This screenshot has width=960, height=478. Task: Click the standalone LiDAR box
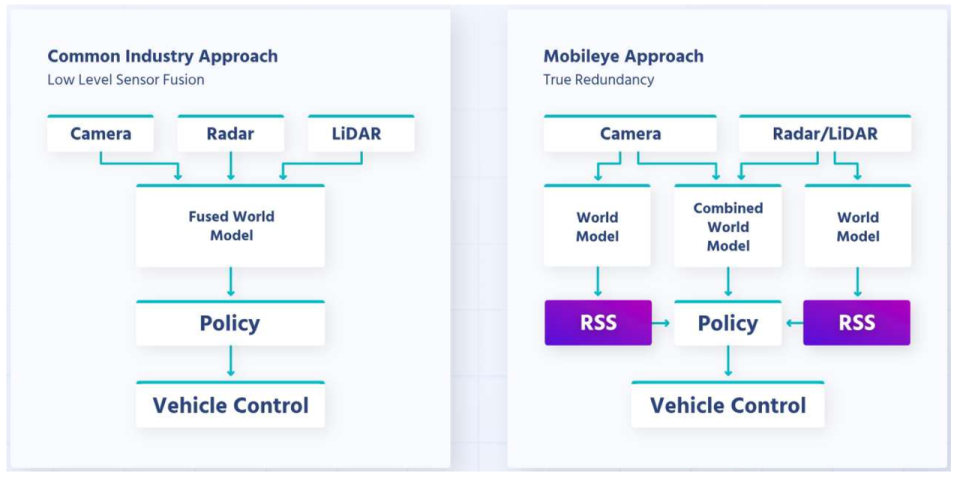point(357,133)
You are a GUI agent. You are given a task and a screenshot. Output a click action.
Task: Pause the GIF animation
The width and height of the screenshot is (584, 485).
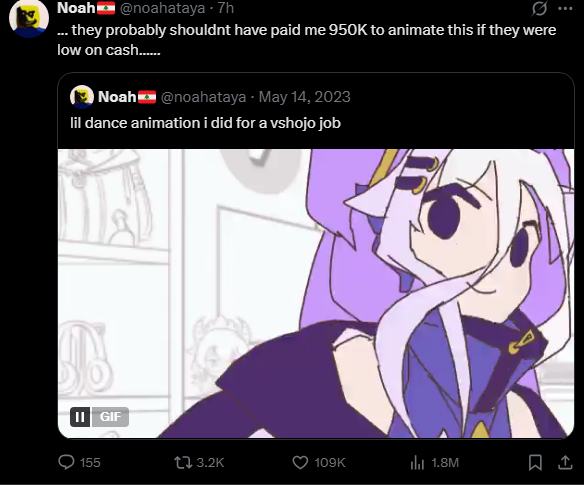[x=80, y=416]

** Task prompt **
Line by line, output the material above exactly, passing over the pictures.

** Exercise output **
This screenshot has width=960, height=478. Task: Click the standalone LiDAR box
point(357,133)
You are a GUI agent. You are given a task and a screenshot. Output a click action.
Task: Pause the GIF animation
The width and height of the screenshot is (584, 485).
[x=80, y=416]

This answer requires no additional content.